СУТЬ ЗАДАНИЯ
Перепечатайте без изменений строки от той, где есть "Click the word salesforce", до той, где есть "(x=57, y=448)", включая обе.

○ ○ ○

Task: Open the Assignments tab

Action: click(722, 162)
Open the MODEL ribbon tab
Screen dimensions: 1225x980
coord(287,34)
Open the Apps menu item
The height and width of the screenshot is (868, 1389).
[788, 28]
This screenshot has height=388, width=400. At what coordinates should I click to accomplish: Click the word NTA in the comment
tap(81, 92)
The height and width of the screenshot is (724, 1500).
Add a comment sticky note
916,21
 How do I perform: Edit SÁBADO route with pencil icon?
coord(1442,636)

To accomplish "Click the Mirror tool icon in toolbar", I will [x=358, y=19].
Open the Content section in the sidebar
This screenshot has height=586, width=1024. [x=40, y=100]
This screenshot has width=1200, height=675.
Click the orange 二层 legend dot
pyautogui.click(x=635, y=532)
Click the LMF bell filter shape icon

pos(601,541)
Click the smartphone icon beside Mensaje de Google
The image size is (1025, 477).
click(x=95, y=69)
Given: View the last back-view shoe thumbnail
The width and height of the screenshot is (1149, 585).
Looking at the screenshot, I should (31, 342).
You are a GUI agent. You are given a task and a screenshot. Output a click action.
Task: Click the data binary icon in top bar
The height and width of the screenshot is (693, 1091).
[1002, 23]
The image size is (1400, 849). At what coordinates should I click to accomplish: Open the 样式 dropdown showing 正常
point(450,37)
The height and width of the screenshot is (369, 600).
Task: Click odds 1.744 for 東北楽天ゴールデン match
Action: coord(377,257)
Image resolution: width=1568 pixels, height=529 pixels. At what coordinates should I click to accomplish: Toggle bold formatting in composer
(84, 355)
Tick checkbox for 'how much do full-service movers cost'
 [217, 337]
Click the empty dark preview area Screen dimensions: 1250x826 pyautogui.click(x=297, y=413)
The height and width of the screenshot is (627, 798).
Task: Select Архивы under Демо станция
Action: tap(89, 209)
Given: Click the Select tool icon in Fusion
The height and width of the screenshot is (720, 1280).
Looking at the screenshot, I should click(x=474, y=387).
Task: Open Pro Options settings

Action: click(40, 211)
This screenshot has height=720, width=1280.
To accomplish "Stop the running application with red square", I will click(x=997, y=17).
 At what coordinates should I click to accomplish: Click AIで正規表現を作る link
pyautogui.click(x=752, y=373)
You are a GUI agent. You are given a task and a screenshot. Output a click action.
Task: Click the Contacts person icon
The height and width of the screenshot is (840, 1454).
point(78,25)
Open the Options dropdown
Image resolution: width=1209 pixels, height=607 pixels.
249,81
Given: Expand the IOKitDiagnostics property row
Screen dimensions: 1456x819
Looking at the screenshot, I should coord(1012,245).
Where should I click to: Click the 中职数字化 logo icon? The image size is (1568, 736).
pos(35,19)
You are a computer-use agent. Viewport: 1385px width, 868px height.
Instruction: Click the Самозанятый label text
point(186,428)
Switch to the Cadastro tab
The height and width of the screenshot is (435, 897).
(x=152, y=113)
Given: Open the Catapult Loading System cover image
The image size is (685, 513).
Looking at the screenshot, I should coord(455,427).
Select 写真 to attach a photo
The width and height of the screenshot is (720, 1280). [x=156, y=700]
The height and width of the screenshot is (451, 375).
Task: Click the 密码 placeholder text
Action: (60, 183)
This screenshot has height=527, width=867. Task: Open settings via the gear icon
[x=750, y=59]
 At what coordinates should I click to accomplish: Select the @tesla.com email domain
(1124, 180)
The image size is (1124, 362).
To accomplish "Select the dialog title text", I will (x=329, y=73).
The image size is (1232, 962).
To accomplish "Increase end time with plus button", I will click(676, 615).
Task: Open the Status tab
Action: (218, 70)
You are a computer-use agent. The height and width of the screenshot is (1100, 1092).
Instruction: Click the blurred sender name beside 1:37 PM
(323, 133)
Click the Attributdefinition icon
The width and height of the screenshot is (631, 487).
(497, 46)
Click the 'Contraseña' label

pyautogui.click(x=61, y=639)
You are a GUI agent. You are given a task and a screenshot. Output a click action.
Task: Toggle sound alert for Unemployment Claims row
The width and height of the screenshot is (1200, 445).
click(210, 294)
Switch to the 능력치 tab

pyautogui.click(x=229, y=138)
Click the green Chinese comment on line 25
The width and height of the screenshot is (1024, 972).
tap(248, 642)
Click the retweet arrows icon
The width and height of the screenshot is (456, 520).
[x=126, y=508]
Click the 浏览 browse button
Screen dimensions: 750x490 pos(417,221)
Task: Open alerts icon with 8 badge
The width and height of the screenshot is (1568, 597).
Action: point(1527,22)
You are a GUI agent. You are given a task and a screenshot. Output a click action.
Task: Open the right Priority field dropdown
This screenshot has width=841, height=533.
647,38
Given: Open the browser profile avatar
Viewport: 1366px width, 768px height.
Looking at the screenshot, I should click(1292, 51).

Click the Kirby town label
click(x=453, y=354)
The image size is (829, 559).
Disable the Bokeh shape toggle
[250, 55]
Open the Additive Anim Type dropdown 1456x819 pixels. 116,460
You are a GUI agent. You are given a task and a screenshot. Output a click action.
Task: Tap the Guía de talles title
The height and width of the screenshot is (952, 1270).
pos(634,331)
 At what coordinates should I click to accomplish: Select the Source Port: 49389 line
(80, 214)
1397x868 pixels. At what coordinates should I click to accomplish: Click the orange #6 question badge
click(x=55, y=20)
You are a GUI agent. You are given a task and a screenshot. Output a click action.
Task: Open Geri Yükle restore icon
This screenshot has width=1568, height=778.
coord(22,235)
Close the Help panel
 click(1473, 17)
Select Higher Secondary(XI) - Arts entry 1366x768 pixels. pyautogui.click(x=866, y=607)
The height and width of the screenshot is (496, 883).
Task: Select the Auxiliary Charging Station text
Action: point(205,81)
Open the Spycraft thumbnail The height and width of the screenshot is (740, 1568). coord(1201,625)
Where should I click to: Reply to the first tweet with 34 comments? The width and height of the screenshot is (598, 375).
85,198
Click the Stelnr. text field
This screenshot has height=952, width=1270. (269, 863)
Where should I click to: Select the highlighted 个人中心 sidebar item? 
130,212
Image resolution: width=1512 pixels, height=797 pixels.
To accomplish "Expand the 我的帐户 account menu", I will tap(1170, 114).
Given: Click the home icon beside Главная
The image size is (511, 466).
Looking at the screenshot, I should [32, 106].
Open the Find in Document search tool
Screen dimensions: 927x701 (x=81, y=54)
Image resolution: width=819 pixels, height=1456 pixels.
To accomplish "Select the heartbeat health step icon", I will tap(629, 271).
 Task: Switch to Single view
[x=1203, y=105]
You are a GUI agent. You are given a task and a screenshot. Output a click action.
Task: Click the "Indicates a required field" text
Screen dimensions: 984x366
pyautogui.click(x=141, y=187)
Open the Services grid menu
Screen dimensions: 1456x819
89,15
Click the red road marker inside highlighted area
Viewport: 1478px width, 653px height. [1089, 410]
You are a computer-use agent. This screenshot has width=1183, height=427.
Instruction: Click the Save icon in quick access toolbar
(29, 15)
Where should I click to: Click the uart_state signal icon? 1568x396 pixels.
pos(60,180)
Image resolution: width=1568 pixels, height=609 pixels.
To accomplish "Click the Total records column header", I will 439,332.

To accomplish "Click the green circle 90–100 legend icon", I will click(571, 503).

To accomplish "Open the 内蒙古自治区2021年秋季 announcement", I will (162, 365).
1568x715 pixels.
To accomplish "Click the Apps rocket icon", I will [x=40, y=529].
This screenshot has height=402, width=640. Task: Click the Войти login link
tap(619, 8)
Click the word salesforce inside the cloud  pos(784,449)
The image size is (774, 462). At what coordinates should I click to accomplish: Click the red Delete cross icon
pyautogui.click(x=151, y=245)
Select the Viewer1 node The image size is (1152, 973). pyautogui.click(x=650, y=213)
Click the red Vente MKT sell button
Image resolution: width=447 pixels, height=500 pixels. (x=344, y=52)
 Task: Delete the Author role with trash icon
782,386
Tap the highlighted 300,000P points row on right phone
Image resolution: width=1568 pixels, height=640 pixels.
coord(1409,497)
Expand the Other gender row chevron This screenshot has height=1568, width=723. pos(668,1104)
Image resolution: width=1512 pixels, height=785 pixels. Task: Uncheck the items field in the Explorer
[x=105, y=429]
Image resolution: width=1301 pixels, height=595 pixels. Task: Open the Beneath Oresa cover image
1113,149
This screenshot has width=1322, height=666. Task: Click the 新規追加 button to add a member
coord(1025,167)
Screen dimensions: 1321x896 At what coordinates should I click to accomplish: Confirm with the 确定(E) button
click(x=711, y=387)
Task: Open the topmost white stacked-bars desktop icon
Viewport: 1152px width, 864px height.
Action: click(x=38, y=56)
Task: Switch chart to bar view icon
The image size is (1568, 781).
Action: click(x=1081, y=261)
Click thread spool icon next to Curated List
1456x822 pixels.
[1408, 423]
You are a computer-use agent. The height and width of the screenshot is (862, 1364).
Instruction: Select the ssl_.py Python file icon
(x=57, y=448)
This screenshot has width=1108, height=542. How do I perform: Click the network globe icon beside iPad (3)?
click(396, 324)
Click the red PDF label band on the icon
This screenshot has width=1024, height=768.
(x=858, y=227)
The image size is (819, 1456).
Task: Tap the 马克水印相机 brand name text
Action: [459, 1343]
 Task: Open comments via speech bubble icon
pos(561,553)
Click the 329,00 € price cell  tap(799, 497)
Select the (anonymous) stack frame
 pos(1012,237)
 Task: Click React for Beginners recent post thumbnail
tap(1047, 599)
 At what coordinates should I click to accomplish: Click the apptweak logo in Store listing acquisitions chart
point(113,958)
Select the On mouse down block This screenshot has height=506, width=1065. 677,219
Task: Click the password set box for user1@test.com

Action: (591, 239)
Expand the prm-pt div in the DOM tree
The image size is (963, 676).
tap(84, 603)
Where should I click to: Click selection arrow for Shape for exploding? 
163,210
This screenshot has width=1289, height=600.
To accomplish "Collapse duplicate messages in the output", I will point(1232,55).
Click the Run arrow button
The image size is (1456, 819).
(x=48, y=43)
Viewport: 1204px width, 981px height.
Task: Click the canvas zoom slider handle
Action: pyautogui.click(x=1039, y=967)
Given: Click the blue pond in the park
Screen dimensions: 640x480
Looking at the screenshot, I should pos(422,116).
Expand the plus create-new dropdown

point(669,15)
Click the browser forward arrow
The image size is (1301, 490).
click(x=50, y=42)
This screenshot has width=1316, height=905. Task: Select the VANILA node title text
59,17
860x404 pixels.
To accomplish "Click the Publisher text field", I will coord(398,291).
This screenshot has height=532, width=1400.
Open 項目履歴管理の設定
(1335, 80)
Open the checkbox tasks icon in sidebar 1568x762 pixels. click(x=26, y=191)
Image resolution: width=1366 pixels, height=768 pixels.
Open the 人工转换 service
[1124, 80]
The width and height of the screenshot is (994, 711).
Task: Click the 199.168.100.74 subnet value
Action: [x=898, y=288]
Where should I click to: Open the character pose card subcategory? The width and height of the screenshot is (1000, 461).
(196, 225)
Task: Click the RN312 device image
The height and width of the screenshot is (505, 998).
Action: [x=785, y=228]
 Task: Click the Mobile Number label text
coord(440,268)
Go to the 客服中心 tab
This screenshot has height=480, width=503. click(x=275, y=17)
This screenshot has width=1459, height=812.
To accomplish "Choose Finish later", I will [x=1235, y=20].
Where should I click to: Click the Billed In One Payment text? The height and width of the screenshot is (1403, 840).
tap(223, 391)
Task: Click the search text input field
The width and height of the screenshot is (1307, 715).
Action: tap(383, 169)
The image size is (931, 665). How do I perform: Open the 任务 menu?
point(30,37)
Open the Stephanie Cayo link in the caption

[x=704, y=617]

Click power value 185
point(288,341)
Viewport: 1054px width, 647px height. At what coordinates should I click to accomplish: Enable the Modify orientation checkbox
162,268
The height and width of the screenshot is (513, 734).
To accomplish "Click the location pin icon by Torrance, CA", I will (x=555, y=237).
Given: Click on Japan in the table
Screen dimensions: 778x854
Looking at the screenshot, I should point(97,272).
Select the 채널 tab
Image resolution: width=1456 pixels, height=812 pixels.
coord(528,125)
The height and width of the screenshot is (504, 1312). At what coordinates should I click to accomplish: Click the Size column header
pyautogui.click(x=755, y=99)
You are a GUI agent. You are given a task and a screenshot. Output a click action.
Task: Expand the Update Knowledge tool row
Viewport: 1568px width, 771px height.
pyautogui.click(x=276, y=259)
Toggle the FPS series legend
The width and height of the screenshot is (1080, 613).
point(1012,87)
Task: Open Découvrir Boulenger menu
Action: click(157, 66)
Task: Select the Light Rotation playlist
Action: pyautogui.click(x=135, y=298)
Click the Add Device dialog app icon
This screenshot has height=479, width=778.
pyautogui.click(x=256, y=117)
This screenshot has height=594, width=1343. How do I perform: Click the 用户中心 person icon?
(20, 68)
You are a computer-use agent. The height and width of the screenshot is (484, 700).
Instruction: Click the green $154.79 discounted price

○ ○ ○

ОТВЕТ
Click the word salesforce inside the cloud  pos(784,449)
The image size is (774, 462). At what coordinates should I click to accomplish: Click the red Delete cross icon
pyautogui.click(x=151, y=245)
Select the Viewer1 node The image size is (1152, 973). pyautogui.click(x=650, y=213)
Click the red Vente MKT sell button
Image resolution: width=447 pixels, height=500 pixels. (x=344, y=52)
 Task: Delete the Author role with trash icon
782,386
Tap the highlighted 300,000P points row on right phone
Image resolution: width=1568 pixels, height=640 pixels.
coord(1409,497)
Expand the Other gender row chevron This screenshot has height=1568, width=723. pos(668,1104)
Image resolution: width=1512 pixels, height=785 pixels. Task: Uncheck the items field in the Explorer
[x=105, y=429]
Image resolution: width=1301 pixels, height=595 pixels. Task: Open the Beneath Oresa cover image
1113,149
This screenshot has width=1322, height=666. Task: Click the 新規追加 button to add a member
coord(1025,167)
Screen dimensions: 1321x896 At what coordinates should I click to accomplish: Confirm with the 确定(E) button
click(x=711, y=387)
Task: Open the topmost white stacked-bars desktop icon
Viewport: 1152px width, 864px height.
Action: click(x=38, y=56)
Task: Switch chart to bar view icon
The image size is (1568, 781).
Action: click(x=1081, y=261)
Click thread spool icon next to Curated List
1456x822 pixels.
[1408, 423]
You are a computer-use agent. The height and width of the screenshot is (862, 1364).
Instruction: Select the ssl_.py Python file icon
(x=57, y=448)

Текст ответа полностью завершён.